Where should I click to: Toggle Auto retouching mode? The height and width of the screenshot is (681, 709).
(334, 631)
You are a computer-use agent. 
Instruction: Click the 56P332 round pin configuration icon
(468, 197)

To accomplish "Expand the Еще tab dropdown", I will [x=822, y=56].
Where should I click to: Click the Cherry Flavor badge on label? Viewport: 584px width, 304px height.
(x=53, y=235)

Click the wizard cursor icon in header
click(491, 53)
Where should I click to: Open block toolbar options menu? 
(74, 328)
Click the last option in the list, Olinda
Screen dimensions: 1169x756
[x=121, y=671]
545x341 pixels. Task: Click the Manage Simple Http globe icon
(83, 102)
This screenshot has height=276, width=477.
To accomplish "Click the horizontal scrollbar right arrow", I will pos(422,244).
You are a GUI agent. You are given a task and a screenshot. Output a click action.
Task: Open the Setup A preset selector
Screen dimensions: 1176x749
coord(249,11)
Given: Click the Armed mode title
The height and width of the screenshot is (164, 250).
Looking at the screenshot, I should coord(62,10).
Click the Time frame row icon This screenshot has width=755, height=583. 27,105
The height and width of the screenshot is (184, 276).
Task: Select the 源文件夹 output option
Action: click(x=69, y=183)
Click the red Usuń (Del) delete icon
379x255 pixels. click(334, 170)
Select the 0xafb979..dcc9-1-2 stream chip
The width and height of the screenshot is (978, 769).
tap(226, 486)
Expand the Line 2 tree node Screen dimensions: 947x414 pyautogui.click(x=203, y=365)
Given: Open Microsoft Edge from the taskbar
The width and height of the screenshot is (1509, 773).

Assigned task
Look for the string "accomplish" in the records, and copy every line where it is found.

Response box
To accomplish "Expand the Еще tab dropdown", I will [x=822, y=56].
To accomplish "Click the horizontal scrollbar right arrow", I will pos(422,244).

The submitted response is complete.